Ziemlich blutiger Comic-Sound von Killer-Mutanten

■ „GWAR“zeigte im Modernes die gewohnte Materialschlacht: Flüssigkeiten aller Art satt

Nein, renoviert werden sollte wohl nicht im Modernes. Vorsichtshalber hatte man am Mittwoch aber den ganzen Laden und auch das Personal hinter Plastikfolien verpackt, weil die Flecken nach „GWAR“-Shows ja immer so schlecht rausgehen...

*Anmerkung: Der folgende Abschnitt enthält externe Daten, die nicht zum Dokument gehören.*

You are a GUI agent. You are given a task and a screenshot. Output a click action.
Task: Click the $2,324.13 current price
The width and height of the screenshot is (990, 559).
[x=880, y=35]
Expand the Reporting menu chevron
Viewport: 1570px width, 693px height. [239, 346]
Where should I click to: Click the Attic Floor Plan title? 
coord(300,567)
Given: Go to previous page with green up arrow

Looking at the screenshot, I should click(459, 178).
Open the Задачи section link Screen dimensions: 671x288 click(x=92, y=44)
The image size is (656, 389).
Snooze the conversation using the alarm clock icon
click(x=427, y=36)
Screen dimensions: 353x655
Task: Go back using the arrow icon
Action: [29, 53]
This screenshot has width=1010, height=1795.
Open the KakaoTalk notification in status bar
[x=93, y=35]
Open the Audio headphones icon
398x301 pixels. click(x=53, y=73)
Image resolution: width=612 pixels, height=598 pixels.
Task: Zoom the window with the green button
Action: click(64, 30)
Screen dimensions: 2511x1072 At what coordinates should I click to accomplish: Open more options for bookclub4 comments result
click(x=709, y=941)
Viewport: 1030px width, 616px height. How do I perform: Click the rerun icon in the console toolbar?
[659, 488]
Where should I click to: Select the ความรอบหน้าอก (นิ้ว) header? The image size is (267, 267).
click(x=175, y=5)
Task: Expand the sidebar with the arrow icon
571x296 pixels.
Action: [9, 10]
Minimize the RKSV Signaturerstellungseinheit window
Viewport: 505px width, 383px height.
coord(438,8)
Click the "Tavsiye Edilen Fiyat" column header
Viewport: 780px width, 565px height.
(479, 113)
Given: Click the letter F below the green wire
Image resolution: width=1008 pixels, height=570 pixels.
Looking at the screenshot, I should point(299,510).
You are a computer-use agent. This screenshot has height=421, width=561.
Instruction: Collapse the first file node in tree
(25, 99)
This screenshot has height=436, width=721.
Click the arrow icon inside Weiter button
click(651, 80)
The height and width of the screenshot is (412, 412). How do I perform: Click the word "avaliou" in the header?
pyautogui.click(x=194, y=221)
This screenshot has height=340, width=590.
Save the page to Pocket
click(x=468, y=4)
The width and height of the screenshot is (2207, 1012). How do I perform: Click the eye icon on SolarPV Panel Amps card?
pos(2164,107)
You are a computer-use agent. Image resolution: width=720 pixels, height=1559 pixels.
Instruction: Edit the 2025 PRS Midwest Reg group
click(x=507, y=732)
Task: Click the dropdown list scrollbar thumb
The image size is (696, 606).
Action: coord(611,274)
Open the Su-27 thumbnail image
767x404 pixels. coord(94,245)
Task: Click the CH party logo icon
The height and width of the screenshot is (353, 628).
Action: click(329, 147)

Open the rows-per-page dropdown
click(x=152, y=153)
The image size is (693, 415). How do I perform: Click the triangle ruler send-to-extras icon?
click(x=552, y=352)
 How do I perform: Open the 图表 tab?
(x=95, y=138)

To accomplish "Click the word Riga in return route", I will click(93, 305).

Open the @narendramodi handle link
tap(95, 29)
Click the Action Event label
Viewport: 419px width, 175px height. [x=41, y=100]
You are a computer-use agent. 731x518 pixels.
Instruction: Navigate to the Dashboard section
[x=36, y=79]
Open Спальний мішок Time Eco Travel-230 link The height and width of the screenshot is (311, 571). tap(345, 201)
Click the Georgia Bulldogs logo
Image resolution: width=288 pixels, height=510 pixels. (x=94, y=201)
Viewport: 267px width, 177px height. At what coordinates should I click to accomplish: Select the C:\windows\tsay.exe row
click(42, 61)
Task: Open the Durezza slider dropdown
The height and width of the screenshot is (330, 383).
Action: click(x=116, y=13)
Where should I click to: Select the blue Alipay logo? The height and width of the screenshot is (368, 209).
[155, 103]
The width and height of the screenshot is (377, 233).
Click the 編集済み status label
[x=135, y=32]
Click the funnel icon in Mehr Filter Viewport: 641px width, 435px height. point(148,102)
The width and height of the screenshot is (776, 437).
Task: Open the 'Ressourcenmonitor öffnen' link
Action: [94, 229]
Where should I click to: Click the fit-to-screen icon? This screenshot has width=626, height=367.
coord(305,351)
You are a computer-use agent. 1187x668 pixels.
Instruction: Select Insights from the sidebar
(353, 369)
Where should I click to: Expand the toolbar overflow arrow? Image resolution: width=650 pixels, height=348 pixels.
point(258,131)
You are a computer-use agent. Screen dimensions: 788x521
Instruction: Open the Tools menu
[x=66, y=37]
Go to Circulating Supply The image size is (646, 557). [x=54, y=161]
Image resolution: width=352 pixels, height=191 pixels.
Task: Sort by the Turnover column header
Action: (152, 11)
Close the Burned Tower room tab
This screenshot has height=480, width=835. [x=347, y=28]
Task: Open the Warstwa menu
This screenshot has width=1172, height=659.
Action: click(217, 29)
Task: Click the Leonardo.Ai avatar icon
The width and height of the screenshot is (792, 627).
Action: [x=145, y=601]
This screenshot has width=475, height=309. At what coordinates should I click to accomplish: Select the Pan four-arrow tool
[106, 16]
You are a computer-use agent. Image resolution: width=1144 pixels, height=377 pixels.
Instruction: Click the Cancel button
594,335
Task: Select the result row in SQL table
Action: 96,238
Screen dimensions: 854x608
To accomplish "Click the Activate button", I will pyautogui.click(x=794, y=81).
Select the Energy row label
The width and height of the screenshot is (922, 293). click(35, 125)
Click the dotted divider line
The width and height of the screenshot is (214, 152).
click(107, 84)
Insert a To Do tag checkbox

Dafür kamen erstaunlich viele Fans in extra-weißen T-Shirts zur großen Spritzkanonen-Signierstunde – und mußten nicht lange auf die ersten Güsse warten: Die angekündigte Vorband „Turbo Negro“hatte kurzfristig abgesagt. Wie es hieß, „wegen Band-interner Probleme“, vielleicht aber auch, weil ihnen die saubere Wäsche auf der „GWAR“-Tour ausgegangen war. Stattdessen lockte „Mad Sinn“die Bremer Psycho-Szene für einen sehr knapp gehaltenen Support-Gig in die Neustadt.

Überpünktlich begann der Hauptact mit „GWAR“und ihrer Materialschlacht im „Dungeon“-Ambiente. Flott wurde nach kurzer Ansprache gleich ein erster „Sklave“geköpft, die ersten Kunstblut-Fontänen ins Publikum gegossen und die opulenten Kostüme der Monster-Liga präsentiert. „GWAR“sind nicht einfach eine Band. Sie sind außerirdische Killermutanten mit eigenem Heldenepos. In ihrer Show erzählen sie ihre Geschichte und machen halt auch Musik dazu. Eher unscheinbar sind die Instrumente, die aus den Gummi-Körpern herauslugen, sicherlich Mittelmaß ist der Metal-Punk, den sie zum Besten geben. Bei einem Eintrittspreis von 30 DM gab es also für 25 DM Kostüme und für 5 DM Musik. Aber die relevanten Sound-Passagen des „GWAR“-Kreuzzuges kommen sowieso vom Band. Und die Show aus Mord und Totschlag, Gut gegen Böse, Böse gegen Dinosaurier wird irgendwann langweilig, wenn man den Hintergrund der Saga nicht kennt.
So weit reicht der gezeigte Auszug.